Segundos martillando el corazón, el rehilete de sus brazos atinó la huida, desesperada, presurosa. Confundido llegó a su casa, descubrió los espejos, intentando percibir alguna sombra, vació las cenizas del cigarro en el piso, formando una cruz en la entrada de la habitación, construyendo oraciones para conseguir un amanecer oportuno.

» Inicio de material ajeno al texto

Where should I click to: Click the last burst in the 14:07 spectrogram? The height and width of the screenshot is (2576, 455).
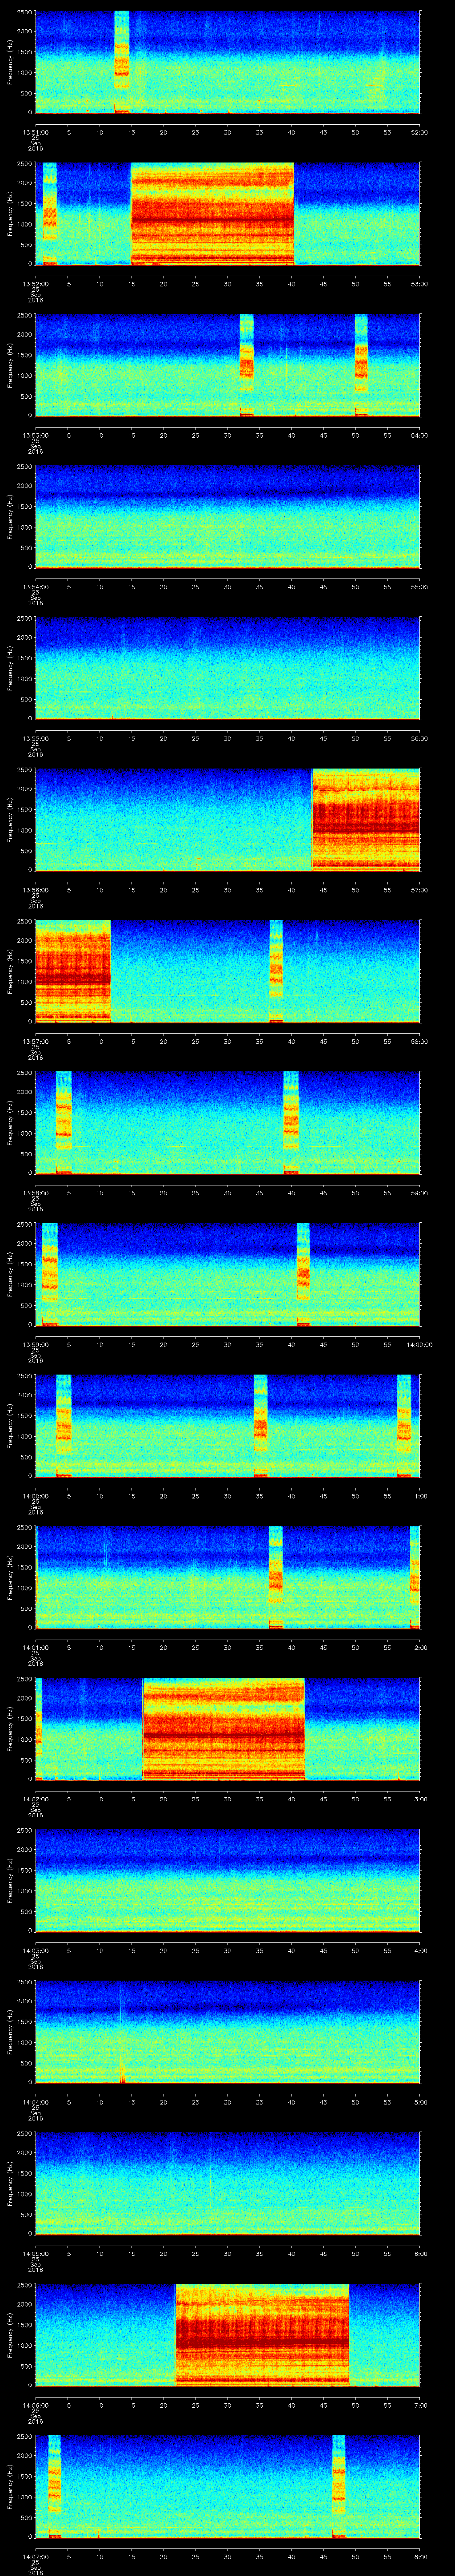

El nuevo día era un acertijo, refugiándose en los susurros de su conciencia se propuso esperar la noche… Convencido decidió buscar a su “ángel de la guarda”, animando su suerte, se dirigió al pozo de agua. Ni la oscuridad, ni el viento fueron obstáculos para descargar su mirada, escarbó con sus ojos afanosamente en todos los rincones, en los límites de las sombras sin encontrar absolutamente nada. Se acercó lentamente a la boca del pozo, inclinó su cabeza hasta el fondo, recargando sus nervios en el cemento, su cuerpo perdió peso, al momento que una sensual voz femenina surgía lentamente: “¡Bienvenido Béla Lugosi”.